15 febbraio, 2015

Trilogia della steppa. Steppa. Vitobenicio Zingales


Trilogia della steppa (3)

Steppa

... ma erano viaggi necessari, indiscutibili e formidabili. Possedevano il caldo di quelle estati inqualificabili: e non accadevano, erano. Era quell'intreccio di lievito con l'imprudenza. Non occorrevano varchi o premure di bagagli ... era che gli succedeva tutto in tempo, ancor prima del farsi fuoco e traducevano quelle rare intenzioni, altrimenti segrete al tatto della vita. Raccontavano cose. Lasciavano cose. Inciampavano, eccome. Cadevano. Guarivano. Soprattutto restavano. Provvedevano all'incoscienza della gioia, come il pane sul mosto dell'inganno. Pazienti, risalivano il dolore e l'evenienza al ritardo di quella lunga tratta. Erano banchise e pensiline ... geometrie al bar di sotto, appuntamenti incerti, sindacabili opinioni e un calice di buon rosso pagato al banco. Ponevano viticci sul confine degli incendi, mescolando pretesti ai fiammiferi del danno. Facevano di corsa l'occorrente per stendere l'amore sulla brace di un orgasmo. Erano viaggi incompleti. Dappertutto. Niente: erano eterni.

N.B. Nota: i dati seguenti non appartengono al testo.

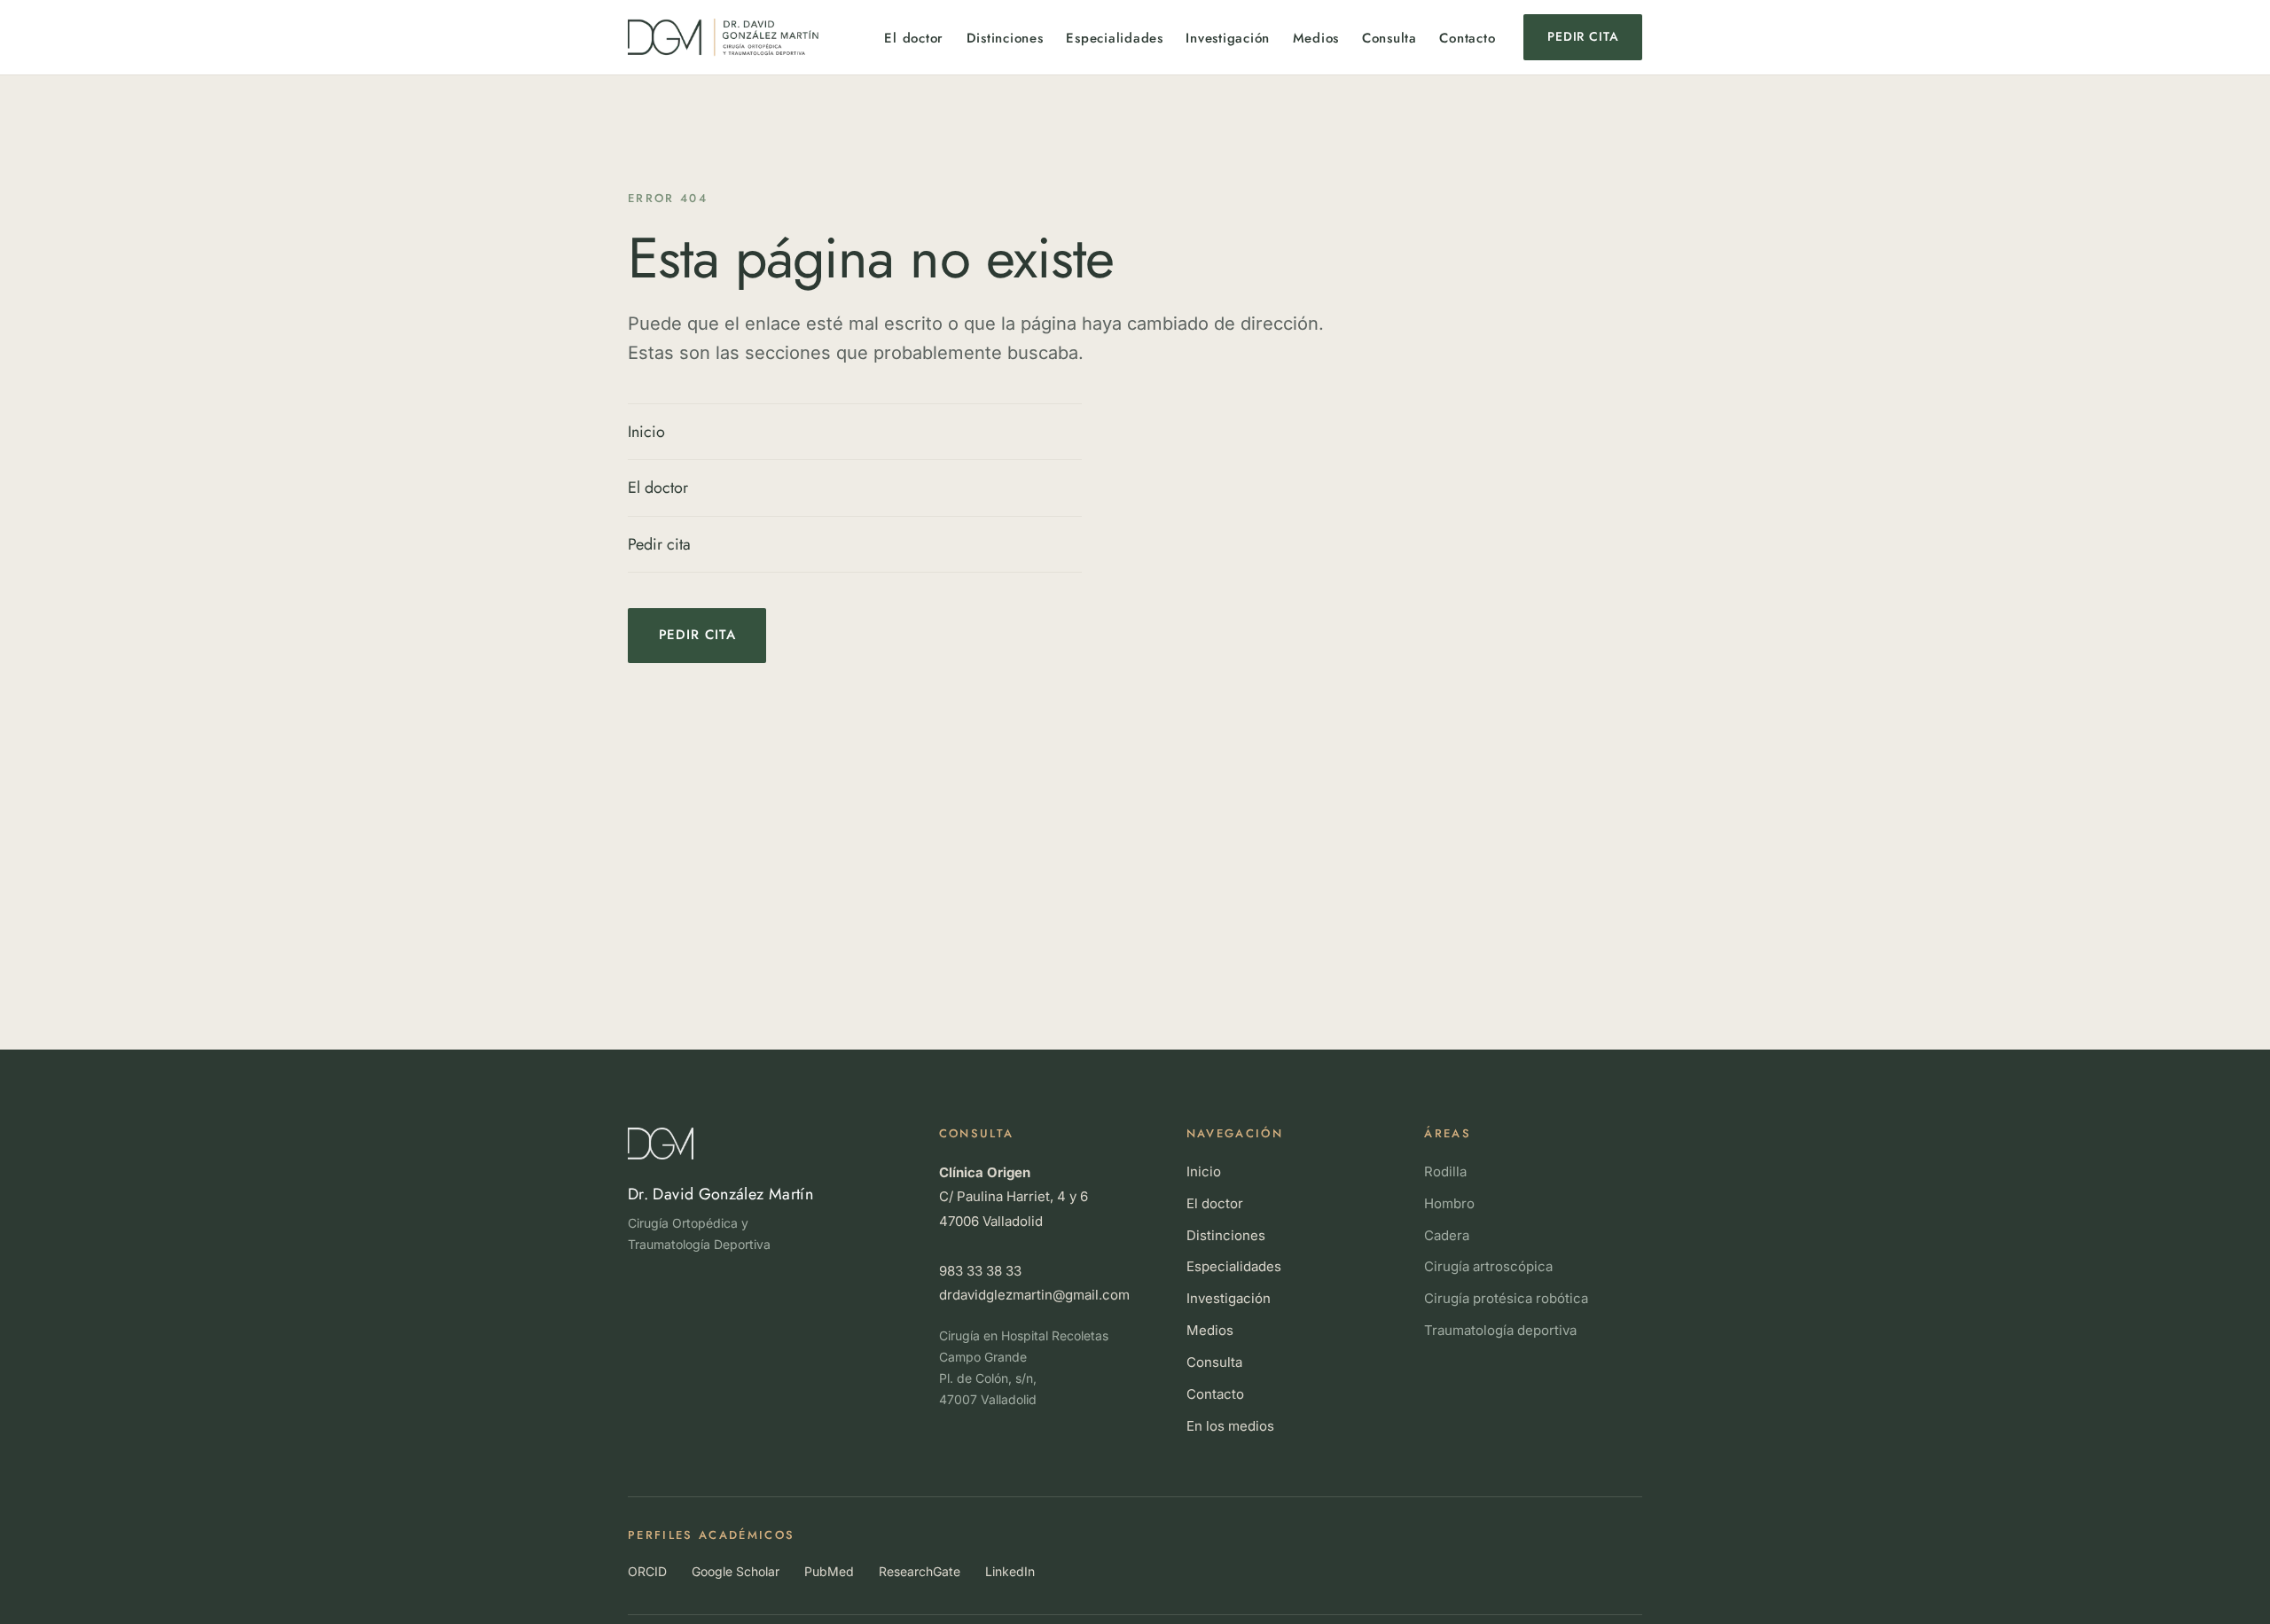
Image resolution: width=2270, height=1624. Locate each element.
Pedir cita (1582, 36)
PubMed (829, 1571)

Ed erano città fatte apposta: inossidabili, opinabili e irrinunciabili. Vangeli che duravano più di un laccio intorno a dio. Erano l'oltranza e l'abbandono, quel giocarsi a slancio per i si dice del chissà come faranno. Indicavano alle differenze la genesi del farsi rotta e lasciavano allo svincolo le eccellenze del pentirsi dopo. Erano l'oltraggio e la cura. Quel metro sopra, quel tocco raso, quel darsi di lama a scatto. Tango e schiena, più di un urto: erano punta e tacco all'ingresso del paradiso. Erano il viaggio, non la meta ... il frumento, la mappa, la pioggia intrisa al sole. Quel meravigliarsi al restare ... nottetempo, piano, sul traslucido di un mare a riva. Erano l'azzardo e il tentativo ... quel desiderio con destrezza in cassa ad un lascito di ricordi. Erano il vantaggio, la scommessa. La via più breve. La coscienza rotta. Il malgrado. Nulla: quel dio incapace.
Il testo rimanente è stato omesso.